Your plumbing abilities are generally quite good. If given the chance, there isn’t much you can’t fix, and everyone should use you anyhow since your pricing is some of the finest in town! There is a problem there, I guess. You didn’t obtain your business degree while studying to become a plumber. More than you realize, you need me. Here are five justifications for hiring a coach for your business.
Everyone hears you say how well you’re doing. However, it’s challenging to make payroll each week. At the end of every month, there are always more expenses than income, and your wife needs more baby clothes. Being less expensive than the competition as a marketing strategy was a poor choice. You reasoned that if your prices were lower, you would attract more customers. That thinking is equivalent to winking at a lovely girl in a dark place. She cannot see you, and only you are aware of this. How do people realize you are less expensive? They don’t know because you don’t have any money to market your company. And you just cannot increase the price without justifying it.
Financials and Benchmarks
Are you able to understand an income or loss statement? You get it, right? Or do you simply go to your accountant once a year with two boxes of receipts—one for the money that came in and one for the money that went out—and ask them to take care of your taxes while you pray fervently?

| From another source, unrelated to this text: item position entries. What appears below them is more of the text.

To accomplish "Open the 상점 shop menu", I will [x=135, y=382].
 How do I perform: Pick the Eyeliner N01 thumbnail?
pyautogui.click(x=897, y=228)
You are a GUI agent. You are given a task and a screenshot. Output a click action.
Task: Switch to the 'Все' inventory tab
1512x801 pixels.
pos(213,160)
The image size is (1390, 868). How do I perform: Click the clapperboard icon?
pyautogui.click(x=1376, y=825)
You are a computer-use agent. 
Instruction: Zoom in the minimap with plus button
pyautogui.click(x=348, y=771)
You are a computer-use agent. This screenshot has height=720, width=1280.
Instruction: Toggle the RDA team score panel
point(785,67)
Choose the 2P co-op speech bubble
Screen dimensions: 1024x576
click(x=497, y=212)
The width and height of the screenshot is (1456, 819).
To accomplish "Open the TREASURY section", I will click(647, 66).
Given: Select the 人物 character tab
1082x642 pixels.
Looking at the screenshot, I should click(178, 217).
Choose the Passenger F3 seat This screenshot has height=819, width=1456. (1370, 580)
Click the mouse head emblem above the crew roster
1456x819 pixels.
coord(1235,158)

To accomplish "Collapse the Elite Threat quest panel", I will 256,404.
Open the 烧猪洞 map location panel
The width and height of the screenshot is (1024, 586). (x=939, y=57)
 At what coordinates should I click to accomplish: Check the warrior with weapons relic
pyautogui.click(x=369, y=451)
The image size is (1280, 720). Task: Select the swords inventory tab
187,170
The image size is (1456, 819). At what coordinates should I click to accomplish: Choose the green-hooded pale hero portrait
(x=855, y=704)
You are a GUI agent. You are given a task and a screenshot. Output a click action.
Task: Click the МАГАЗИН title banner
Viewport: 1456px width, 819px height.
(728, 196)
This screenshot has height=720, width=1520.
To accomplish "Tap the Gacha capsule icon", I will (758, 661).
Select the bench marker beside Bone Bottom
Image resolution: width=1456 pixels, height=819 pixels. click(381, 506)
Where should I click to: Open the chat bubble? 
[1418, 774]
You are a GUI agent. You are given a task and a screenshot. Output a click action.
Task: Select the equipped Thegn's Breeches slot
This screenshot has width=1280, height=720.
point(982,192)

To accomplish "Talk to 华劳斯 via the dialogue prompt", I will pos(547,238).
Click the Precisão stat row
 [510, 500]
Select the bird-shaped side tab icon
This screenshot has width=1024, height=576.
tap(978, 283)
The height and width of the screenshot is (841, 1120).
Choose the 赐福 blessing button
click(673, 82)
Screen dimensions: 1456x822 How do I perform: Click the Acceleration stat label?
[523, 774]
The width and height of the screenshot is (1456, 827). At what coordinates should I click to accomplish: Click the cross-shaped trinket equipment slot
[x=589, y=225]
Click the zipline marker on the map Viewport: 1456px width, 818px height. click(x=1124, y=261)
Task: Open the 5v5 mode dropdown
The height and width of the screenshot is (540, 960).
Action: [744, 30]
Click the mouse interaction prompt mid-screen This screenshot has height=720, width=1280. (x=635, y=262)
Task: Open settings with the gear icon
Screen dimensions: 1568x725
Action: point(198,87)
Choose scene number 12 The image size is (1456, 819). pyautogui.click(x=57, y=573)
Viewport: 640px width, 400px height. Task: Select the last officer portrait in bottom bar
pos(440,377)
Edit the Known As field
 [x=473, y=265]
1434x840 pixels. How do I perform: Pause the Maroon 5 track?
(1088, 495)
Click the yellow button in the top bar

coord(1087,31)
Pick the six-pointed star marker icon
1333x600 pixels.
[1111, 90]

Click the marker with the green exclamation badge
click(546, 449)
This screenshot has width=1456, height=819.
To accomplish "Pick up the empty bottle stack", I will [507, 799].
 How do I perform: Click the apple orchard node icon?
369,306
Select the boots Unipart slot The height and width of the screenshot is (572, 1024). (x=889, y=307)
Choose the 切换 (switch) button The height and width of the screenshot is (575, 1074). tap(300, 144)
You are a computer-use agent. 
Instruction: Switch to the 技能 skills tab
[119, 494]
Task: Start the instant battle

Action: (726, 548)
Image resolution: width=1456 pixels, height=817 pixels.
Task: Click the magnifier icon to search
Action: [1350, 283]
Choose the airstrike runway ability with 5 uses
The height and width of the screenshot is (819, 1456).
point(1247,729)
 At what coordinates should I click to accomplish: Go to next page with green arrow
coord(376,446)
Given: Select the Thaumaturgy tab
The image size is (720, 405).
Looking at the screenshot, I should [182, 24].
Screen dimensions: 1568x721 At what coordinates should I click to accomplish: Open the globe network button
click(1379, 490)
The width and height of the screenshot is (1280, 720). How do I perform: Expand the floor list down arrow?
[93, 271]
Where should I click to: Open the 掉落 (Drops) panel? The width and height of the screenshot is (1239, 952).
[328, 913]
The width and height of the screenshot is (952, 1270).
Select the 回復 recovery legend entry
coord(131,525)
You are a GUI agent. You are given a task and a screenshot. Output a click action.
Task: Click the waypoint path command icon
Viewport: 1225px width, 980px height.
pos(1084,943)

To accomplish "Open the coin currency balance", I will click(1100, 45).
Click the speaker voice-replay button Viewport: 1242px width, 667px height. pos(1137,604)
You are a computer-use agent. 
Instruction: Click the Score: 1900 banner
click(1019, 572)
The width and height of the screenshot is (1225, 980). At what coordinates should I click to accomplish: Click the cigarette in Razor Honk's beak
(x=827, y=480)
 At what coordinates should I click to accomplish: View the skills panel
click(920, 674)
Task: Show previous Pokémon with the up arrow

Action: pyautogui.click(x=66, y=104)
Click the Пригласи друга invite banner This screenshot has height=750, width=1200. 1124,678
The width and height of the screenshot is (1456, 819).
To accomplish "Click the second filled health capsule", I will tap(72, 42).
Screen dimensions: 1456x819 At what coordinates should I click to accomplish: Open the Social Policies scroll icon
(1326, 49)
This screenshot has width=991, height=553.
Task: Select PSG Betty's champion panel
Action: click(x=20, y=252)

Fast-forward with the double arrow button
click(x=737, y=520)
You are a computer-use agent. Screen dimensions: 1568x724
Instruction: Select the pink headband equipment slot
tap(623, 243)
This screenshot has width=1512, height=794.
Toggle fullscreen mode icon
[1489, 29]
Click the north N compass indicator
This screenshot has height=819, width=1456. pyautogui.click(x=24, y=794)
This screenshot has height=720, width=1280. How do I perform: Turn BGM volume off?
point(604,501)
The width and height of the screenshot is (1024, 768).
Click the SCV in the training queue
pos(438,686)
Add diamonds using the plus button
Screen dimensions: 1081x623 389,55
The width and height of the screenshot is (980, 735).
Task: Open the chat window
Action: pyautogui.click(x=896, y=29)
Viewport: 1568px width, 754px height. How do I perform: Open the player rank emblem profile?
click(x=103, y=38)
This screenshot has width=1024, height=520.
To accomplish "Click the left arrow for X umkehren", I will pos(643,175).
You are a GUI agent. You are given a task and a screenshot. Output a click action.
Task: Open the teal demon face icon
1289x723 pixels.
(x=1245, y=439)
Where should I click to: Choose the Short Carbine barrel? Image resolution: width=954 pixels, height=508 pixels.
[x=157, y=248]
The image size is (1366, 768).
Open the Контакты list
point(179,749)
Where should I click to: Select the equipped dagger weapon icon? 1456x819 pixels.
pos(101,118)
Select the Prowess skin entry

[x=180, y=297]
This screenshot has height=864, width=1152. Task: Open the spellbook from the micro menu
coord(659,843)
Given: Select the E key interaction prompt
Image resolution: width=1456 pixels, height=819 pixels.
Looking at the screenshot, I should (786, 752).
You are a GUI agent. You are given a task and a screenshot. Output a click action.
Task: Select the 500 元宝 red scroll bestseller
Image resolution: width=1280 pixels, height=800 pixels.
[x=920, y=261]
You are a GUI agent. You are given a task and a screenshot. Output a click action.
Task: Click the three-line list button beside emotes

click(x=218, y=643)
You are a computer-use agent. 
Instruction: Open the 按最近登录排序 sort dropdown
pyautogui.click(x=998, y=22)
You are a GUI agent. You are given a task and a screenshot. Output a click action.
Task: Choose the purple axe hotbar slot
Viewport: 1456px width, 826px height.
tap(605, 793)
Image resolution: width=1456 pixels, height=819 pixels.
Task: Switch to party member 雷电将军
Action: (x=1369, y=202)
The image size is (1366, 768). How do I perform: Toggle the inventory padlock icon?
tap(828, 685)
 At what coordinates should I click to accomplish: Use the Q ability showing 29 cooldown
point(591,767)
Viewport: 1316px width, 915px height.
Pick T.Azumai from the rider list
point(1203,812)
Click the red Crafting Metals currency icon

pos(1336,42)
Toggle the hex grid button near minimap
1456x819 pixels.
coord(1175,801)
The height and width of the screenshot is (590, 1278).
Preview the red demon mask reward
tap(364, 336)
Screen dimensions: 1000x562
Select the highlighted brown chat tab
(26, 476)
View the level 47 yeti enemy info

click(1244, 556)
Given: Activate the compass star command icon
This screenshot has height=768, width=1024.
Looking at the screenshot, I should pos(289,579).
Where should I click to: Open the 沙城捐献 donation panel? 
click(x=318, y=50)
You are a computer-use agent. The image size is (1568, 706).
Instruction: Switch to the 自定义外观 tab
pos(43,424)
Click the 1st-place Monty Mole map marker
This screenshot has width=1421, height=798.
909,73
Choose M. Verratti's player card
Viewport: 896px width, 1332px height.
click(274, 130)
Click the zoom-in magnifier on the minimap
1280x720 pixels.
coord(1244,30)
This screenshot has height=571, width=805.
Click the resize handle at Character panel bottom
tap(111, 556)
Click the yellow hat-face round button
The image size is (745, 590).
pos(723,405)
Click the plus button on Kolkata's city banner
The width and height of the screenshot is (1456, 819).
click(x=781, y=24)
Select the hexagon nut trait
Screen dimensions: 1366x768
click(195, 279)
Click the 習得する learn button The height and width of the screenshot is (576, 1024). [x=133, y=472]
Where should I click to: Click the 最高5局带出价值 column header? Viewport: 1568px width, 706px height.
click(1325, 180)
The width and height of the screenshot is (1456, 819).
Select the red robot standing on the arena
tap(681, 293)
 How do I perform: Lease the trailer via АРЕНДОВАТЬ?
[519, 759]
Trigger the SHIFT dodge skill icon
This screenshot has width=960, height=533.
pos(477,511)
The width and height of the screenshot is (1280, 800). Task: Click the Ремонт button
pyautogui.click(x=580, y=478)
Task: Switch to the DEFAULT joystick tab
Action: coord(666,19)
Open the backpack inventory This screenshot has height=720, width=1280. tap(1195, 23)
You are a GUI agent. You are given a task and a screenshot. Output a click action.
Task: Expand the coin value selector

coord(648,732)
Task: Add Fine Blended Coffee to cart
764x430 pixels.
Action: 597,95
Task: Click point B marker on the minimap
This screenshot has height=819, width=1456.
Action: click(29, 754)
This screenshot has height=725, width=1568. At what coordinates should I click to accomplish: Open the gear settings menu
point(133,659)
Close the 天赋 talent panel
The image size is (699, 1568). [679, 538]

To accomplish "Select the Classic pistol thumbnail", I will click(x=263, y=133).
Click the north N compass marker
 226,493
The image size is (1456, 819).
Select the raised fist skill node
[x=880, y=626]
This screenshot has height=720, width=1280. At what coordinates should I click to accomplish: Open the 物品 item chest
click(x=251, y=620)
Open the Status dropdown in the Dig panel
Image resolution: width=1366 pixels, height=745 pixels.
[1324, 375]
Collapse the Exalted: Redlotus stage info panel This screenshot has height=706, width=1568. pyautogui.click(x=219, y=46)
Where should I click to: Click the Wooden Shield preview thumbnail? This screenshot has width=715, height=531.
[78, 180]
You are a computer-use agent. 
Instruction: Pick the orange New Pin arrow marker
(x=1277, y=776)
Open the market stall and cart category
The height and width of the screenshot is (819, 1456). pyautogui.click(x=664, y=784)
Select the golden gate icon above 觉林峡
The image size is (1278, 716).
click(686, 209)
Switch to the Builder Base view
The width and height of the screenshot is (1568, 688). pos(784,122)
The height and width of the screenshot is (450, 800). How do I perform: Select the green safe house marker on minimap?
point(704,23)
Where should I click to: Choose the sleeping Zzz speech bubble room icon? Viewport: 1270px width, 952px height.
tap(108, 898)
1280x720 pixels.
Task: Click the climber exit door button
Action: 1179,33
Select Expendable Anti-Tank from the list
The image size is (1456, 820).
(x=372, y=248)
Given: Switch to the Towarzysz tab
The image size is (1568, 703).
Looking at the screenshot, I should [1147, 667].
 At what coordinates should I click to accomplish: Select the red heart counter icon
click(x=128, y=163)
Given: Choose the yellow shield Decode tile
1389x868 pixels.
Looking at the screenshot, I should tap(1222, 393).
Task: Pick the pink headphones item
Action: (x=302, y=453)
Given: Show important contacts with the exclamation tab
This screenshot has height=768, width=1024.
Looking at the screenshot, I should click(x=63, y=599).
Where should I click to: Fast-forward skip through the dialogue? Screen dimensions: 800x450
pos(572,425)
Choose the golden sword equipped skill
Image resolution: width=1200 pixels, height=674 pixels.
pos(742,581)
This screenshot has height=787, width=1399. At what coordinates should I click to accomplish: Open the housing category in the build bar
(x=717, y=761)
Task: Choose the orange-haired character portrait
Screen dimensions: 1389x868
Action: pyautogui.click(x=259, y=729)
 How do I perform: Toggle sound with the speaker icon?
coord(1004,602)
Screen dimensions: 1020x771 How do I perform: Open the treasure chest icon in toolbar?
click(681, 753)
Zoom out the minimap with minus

If those financial statements are set up correctly, they include a wealth of data that can assist you in managing your company. It’s not difficult, but who do you ask? Your accountant cannot help because they are unfamiliar with the plumbing industry. How well has your business plan performed so far this year? Do you believe your nearby rival will provide the correct response? I’m sure they won’t.
How are productivity levels determined? What else should your professionals be doing than boosting sales? Have you developed a productive office procedure? How many administrative staff are required for the amount of field technicians? I had one owner wonder aloud why he couldn’t make money. He employed six plumbing trucks and had six employees working in the office. I wish all issues were always so simple. I believe you simply show up for work each day and act on the spur of the moment. That method of corporate growth is highly challenging. You also think that everything would be better if I only purchased some program! No, you will only exacerbate the process’s shortcomings.
How will you be able to finance promoting your business if you can’t turn a profit? If customers are unaware of your existence, your company cannot expand. “Well, I ran an ad on the neighborhood radio station last year and got nothing,” you respond. It does not function. How long did you advertise? “A whole month went by, and nothing happened!” I now recognize the issue. I’ll thus reiterate my crucial query: where does that money come from? If we can resolve a few minor problems with your company, you will have the funds to fund an effective marketing strategy. And expand your company—that is a reality!
You will never see business growth if your hiring procedure is poor. I discovered many years ago that you cannot go anywhere if you don’t have enough horses to pull the wagon. The choice of horses is the next concern. The little pony won’t do the job if you need big Clydesdales. What credentials are you seeking? Have you used your excellent job description to handle that position? Do potential employees envision a future with your business? What kind of training do all of your office and field employees receive?
The finest way to put it was by Richard Branson, who stated, “Train people well enough so they can leave, but treat them well enough so they don’t want to.” If you let me, I can teach you how I maintain a meager staff turnover rate in the past.